Koło baszty znajduje się Sala Kredencerska. Pełniła ona funkcję jadalni i właśnie od tej roli pochodzi jej nazwa. Kredencarzem w dawnych czasach nazywano zaufaną osobę, która pilnowała srebrnej i złotej zastawy. To właśnie tutaj przyjmowano najzacniejszych gości [fot. 07.07.003]. Obok znajduje się izba stołowa, z której można wejść do Muzeum Zamkowego i na niższe kondygnacje Kurzej Nogi [fot. 07.07.004-07.07.005].

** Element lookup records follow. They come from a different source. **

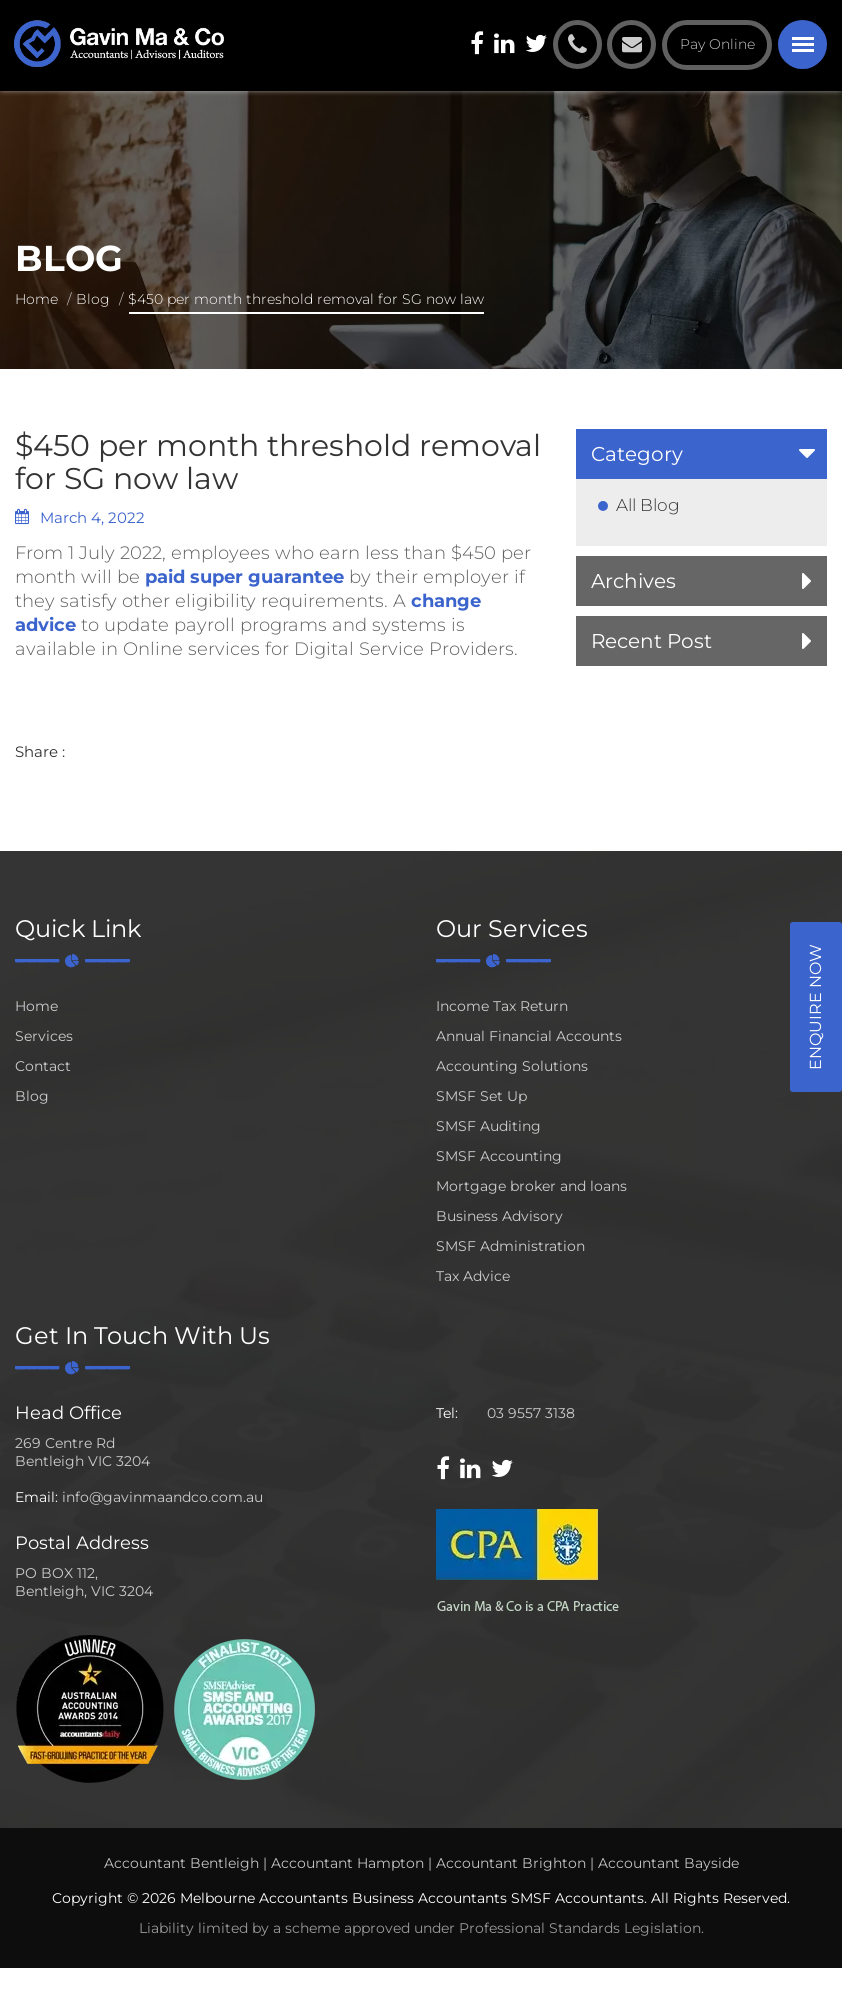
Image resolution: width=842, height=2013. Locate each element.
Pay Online (717, 44)
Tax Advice (473, 1276)
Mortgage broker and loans (531, 1186)
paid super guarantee (244, 577)
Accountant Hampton (347, 1863)
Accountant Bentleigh (181, 1863)
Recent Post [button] (651, 641)
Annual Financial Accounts (529, 1036)
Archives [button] (633, 581)
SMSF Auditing (488, 1126)
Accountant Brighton (511, 1863)
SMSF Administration (510, 1246)
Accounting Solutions (512, 1066)
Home (36, 299)
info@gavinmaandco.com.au (162, 1497)
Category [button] (637, 454)
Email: (36, 1497)
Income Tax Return (502, 1006)
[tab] (701, 454)
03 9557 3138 (531, 1413)
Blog (93, 299)
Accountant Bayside (668, 1863)
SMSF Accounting (499, 1156)
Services (44, 1036)
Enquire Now (815, 1007)
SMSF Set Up (481, 1096)
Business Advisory (499, 1216)
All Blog (648, 505)
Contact (43, 1066)
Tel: (447, 1413)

Kurza Noga [fot. 07.07.006] to część zamku dobudowana przez Seweryna Bonera w połowie XVI w. Do dziś zachowały się jej wysokie mury i otwory okienne. Z łatwością dostrzegą Państwo, jak kształtowały się pomieszczenia w tej części zamku [fot. 07.07.007]. Na wyższych kondygnacjach znajdowały się izby białogłowskie, izby pisarskie, sala balowa, a nawet renesansowa umywalnia. W jej dolnej części mieściły się kazamaty o bardzo grubych murach. Ich funkcje obronne wzmacniały otwory strzelnicze [fot. 07.07.008].
Z okien Kurzej Nogi widoczny jest dziedziniec gospodarczy [fot. 07.07.009]. Otoczony jest on grubym murem łączącym Kurzą Nogę oraz Beluard. Jest to tzw. mur kurtynowy, służący jako osłona [fot. 07.07.010]. Oglądając mur, można dostrzec w nim żłobienia i otwory – zapewne służyły one umieszczeniu w nich drewnianych elementów stropu. Także i tutaj znajdowały się drewniane ganki [fot. 07.07.011-07.07.012], które ułatwiały żołnierzom poruszanie się pomiędzy otworami strzelniczymi rozmieszczonymi na różnych wysokościach muru [fot. 07.07.013-07.07.014].
Na dziedzińcu panował gwar, bo to tu pracowali rzemieślnicy, tu magazynowano surowce, a hałas potęgowały odgłosy dochodzące z ptaszarni. Można tu było wjechać bezpośrednio przez niewielką bramę, wzmocnioną żelazną kratą.